- _WORK ORDER_: Reproduce the opening lines of the records exactly, up to and including the line in which "You are a computer-use agent. Viewport: 2394px" occurs.

[LISTED ENTRIES — start]

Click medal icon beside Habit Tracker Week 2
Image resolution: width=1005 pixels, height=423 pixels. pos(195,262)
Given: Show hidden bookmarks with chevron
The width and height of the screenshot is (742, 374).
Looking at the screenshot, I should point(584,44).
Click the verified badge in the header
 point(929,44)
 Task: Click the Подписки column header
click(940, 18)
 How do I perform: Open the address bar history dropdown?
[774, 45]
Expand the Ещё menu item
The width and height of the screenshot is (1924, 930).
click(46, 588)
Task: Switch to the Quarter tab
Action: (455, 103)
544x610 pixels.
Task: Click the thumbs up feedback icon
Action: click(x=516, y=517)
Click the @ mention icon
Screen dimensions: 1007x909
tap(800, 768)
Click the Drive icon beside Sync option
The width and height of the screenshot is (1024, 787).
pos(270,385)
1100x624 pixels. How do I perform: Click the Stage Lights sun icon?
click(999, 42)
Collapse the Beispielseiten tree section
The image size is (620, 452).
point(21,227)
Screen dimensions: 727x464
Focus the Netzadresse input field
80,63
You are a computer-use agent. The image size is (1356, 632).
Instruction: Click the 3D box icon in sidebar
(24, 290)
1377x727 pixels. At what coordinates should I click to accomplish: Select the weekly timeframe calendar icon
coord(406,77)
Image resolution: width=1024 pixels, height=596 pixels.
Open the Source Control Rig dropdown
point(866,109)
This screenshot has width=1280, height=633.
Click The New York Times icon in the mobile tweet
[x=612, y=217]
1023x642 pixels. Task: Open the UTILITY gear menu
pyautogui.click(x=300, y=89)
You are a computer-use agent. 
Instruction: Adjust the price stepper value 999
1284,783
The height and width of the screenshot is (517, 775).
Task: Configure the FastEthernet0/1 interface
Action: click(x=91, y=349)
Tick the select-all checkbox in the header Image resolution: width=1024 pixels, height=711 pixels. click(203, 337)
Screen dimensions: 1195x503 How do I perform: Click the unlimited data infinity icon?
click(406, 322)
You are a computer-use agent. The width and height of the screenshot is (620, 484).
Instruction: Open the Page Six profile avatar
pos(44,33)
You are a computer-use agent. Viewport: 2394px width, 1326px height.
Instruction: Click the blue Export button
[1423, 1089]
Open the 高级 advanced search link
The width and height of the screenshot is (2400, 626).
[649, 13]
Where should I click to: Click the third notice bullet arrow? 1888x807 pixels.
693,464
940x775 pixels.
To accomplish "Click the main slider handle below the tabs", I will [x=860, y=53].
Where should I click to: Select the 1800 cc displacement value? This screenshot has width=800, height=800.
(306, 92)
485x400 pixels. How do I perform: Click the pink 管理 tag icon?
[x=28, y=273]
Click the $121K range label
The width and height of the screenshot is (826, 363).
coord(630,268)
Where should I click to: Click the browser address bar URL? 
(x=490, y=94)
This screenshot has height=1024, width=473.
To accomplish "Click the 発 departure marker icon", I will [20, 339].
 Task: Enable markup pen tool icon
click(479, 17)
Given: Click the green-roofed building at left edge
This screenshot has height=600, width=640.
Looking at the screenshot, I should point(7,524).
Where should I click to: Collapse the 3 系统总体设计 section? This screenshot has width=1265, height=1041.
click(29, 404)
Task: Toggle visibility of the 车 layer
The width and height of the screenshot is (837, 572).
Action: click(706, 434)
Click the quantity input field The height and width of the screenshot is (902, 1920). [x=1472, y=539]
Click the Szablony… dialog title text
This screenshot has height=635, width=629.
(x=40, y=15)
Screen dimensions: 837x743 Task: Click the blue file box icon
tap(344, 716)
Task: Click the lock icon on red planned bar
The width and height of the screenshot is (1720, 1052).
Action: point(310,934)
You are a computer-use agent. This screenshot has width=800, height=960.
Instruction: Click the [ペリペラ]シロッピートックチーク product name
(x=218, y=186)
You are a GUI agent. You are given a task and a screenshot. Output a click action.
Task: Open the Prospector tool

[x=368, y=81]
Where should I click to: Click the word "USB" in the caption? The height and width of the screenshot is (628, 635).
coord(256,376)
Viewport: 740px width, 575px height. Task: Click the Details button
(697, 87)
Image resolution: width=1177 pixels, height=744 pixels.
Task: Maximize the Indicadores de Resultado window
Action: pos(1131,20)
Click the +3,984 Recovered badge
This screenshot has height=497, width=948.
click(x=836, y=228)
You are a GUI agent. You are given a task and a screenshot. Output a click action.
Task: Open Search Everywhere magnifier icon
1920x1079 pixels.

[LISTED ENTRIES — finish]

- _EXERCISE ANSWER_:
Click medal icon beside Habit Tracker Week 2
Image resolution: width=1005 pixels, height=423 pixels. pos(195,262)
Given: Show hidden bookmarks with chevron
The width and height of the screenshot is (742, 374).
Looking at the screenshot, I should point(584,44).
Click the verified badge in the header
 point(929,44)
 Task: Click the Подписки column header
click(940, 18)
 How do I perform: Open the address bar history dropdown?
[774, 45]
Expand the Ещё menu item
The width and height of the screenshot is (1924, 930).
click(46, 588)
Task: Switch to the Quarter tab
Action: (455, 103)
544x610 pixels.
Task: Click the thumbs up feedback icon
Action: click(x=516, y=517)
Click the @ mention icon
Screen dimensions: 1007x909
tap(800, 768)
Click the Drive icon beside Sync option
The width and height of the screenshot is (1024, 787).
pos(270,385)
1100x624 pixels. How do I perform: Click the Stage Lights sun icon?
click(999, 42)
Collapse the Beispielseiten tree section
The image size is (620, 452).
point(21,227)
Screen dimensions: 727x464
Focus the Netzadresse input field
80,63
You are a computer-use agent. The image size is (1356, 632).
Instruction: Click the 3D box icon in sidebar
(24, 290)
1377x727 pixels. At what coordinates should I click to accomplish: Select the weekly timeframe calendar icon
coord(406,77)
Image resolution: width=1024 pixels, height=596 pixels.
Open the Source Control Rig dropdown
point(866,109)
This screenshot has width=1280, height=633.
Click The New York Times icon in the mobile tweet
[x=612, y=217]
1023x642 pixels. Task: Open the UTILITY gear menu
pyautogui.click(x=300, y=89)
You are a computer-use agent. 
Instruction: Adjust the price stepper value 999
1284,783
The height and width of the screenshot is (517, 775).
Task: Configure the FastEthernet0/1 interface
Action: click(x=91, y=349)
Tick the select-all checkbox in the header Image resolution: width=1024 pixels, height=711 pixels. click(203, 337)
Screen dimensions: 1195x503 How do I perform: Click the unlimited data infinity icon?
click(406, 322)
You are a computer-use agent. The width and height of the screenshot is (620, 484).
Instruction: Open the Page Six profile avatar
pos(44,33)
You are a computer-use agent. Viewport: 2394px width, 1326px height.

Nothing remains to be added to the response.